[Stored items]
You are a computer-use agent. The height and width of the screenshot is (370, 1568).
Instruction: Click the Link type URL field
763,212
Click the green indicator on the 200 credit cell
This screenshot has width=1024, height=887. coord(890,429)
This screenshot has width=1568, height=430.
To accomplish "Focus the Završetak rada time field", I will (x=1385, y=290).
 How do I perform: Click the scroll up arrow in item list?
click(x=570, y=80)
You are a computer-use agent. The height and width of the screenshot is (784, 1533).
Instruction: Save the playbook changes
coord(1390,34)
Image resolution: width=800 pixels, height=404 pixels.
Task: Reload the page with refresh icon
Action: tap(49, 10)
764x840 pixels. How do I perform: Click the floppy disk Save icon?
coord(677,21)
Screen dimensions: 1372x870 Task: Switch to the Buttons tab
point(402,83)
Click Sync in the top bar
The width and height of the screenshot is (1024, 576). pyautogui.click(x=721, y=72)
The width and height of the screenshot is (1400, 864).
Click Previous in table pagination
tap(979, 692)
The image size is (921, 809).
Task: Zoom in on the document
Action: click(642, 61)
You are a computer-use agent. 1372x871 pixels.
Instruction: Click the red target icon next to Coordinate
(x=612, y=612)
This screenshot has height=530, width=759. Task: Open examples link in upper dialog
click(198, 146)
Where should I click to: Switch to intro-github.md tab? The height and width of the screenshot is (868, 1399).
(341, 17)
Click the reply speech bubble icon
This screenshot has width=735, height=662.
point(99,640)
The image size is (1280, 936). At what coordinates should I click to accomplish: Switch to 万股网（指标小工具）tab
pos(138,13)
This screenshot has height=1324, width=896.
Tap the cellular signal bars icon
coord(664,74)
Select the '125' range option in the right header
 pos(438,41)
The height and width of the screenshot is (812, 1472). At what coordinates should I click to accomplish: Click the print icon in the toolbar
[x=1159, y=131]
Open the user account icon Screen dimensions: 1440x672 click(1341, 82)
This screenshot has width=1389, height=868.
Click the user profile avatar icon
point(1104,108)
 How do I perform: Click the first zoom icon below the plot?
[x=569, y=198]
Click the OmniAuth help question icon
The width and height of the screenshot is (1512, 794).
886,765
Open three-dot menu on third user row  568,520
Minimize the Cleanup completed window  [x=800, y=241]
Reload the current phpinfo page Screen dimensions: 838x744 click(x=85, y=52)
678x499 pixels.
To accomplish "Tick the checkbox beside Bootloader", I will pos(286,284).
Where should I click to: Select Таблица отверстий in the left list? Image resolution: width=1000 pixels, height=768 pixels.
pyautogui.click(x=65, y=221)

## Problem requirements:
Reproduce the material above line for line, with no changes of any kind.

## Written answer:
You are a computer-use agent. The height and width of the screenshot is (370, 1568).
Instruction: Click the Link type URL field
763,212
Click the green indicator on the 200 credit cell
This screenshot has width=1024, height=887. coord(890,429)
This screenshot has width=1568, height=430.
To accomplish "Focus the Završetak rada time field", I will (x=1385, y=290).
 How do I perform: Click the scroll up arrow in item list?
click(x=570, y=80)
You are a computer-use agent. The height and width of the screenshot is (784, 1533).
Instruction: Save the playbook changes
coord(1390,34)
Image resolution: width=800 pixels, height=404 pixels.
Task: Reload the page with refresh icon
Action: tap(49, 10)
764x840 pixels. How do I perform: Click the floppy disk Save icon?
coord(677,21)
Screen dimensions: 1372x870 Task: Switch to the Buttons tab
point(402,83)
Click Sync in the top bar
The width and height of the screenshot is (1024, 576). pyautogui.click(x=721, y=72)
The width and height of the screenshot is (1400, 864).
Click Previous in table pagination
tap(979, 692)
The image size is (921, 809).
Task: Zoom in on the document
Action: click(642, 61)
You are a computer-use agent. 1372x871 pixels.
Instruction: Click the red target icon next to Coordinate
(x=612, y=612)
This screenshot has height=530, width=759. Task: Open examples link in upper dialog
click(198, 146)
Where should I click to: Switch to intro-github.md tab? The height and width of the screenshot is (868, 1399).
(341, 17)
Click the reply speech bubble icon
This screenshot has width=735, height=662.
point(99,640)
The image size is (1280, 936). At what coordinates should I click to accomplish: Switch to 万股网（指标小工具）tab
pos(138,13)
This screenshot has height=1324, width=896.
Tap the cellular signal bars icon
coord(664,74)
Select the '125' range option in the right header
 pos(438,41)
The height and width of the screenshot is (812, 1472). At what coordinates should I click to accomplish: Click the print icon in the toolbar
[x=1159, y=131]
Open the user account icon Screen dimensions: 1440x672 click(1341, 82)
This screenshot has width=1389, height=868.
Click the user profile avatar icon
point(1104,108)
 How do I perform: Click the first zoom icon below the plot?
[x=569, y=198]
Click the OmniAuth help question icon
The width and height of the screenshot is (1512, 794).
886,765
Open three-dot menu on third user row  568,520
Minimize the Cleanup completed window  [x=800, y=241]
Reload the current phpinfo page Screen dimensions: 838x744 click(x=85, y=52)
678x499 pixels.
To accomplish "Tick the checkbox beside Bootloader", I will pos(286,284).
Where should I click to: Select Таблица отверстий in the left list? Image resolution: width=1000 pixels, height=768 pixels.
pyautogui.click(x=65, y=221)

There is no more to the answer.